*Task*. From the line that includes "Where should I click to: Enable" to the last line of the records, inclusive, repeat each line exactly.

*Material for the task*.
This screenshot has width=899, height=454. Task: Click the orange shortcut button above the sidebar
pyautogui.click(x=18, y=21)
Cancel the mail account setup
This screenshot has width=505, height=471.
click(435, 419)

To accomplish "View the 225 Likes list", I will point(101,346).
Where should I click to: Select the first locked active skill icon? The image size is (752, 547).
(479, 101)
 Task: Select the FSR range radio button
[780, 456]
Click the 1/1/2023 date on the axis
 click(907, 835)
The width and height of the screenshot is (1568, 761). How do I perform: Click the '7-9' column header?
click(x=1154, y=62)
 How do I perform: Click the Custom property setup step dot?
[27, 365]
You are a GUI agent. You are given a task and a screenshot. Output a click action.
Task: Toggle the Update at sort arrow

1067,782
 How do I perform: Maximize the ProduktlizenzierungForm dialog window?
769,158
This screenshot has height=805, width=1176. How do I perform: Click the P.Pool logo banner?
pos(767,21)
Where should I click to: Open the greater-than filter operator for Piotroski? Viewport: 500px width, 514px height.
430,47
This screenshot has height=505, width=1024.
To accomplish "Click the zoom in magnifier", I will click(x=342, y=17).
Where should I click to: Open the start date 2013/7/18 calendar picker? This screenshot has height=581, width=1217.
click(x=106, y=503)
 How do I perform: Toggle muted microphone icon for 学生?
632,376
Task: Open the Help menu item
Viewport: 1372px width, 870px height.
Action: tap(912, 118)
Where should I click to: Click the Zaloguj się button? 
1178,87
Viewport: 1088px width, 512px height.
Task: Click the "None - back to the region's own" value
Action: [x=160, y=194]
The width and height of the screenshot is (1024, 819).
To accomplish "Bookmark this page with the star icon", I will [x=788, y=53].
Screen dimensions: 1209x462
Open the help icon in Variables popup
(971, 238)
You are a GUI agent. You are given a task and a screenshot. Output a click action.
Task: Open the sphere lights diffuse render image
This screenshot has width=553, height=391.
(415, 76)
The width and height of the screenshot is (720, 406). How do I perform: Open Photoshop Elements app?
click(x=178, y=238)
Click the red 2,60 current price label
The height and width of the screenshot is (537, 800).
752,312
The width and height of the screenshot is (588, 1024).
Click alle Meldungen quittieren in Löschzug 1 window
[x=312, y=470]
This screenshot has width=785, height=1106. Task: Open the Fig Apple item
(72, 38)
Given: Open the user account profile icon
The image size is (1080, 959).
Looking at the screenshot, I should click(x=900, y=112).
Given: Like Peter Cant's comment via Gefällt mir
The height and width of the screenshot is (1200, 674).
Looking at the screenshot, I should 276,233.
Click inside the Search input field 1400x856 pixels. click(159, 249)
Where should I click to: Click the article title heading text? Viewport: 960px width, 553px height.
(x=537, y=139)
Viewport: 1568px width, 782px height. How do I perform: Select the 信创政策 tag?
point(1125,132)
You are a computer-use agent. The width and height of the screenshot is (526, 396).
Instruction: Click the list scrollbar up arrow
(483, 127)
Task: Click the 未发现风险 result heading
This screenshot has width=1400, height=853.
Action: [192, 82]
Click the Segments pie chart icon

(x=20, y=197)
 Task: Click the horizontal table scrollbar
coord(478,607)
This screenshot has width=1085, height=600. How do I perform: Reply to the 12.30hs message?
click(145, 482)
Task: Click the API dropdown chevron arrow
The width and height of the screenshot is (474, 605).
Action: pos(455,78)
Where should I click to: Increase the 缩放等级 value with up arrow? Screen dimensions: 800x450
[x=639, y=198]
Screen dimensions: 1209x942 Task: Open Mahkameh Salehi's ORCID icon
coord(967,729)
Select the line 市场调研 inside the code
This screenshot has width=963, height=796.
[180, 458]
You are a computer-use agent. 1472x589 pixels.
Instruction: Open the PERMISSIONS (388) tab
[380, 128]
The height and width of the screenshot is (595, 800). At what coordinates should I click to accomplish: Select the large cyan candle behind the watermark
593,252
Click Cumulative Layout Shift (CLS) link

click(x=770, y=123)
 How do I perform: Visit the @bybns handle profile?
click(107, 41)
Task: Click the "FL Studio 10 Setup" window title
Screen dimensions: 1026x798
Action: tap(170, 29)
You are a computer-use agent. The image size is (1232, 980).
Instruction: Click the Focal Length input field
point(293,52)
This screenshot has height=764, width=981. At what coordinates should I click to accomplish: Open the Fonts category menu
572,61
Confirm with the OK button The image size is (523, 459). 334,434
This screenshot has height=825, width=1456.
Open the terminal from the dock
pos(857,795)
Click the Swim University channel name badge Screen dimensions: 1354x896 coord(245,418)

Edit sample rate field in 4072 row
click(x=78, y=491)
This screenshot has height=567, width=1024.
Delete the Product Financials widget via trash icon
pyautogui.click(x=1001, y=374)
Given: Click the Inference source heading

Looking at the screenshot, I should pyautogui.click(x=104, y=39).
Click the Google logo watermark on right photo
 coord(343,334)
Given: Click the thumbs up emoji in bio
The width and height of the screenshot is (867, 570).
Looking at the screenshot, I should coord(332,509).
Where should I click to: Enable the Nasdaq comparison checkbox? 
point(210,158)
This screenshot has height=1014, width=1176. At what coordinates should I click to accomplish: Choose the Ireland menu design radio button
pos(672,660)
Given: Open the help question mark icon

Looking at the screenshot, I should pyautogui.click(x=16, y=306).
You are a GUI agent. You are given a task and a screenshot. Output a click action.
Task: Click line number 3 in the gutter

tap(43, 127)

*Result of this exercise*.
Where should I click to: Enable the Nasdaq comparison checkbox? 
point(210,158)
This screenshot has height=1014, width=1176. At what coordinates should I click to accomplish: Choose the Ireland menu design radio button
pos(672,660)
Given: Open the help question mark icon

Looking at the screenshot, I should pyautogui.click(x=16, y=306).
You are a GUI agent. You are given a task and a screenshot. Output a click action.
Task: Click line number 3 in the gutter

tap(43, 127)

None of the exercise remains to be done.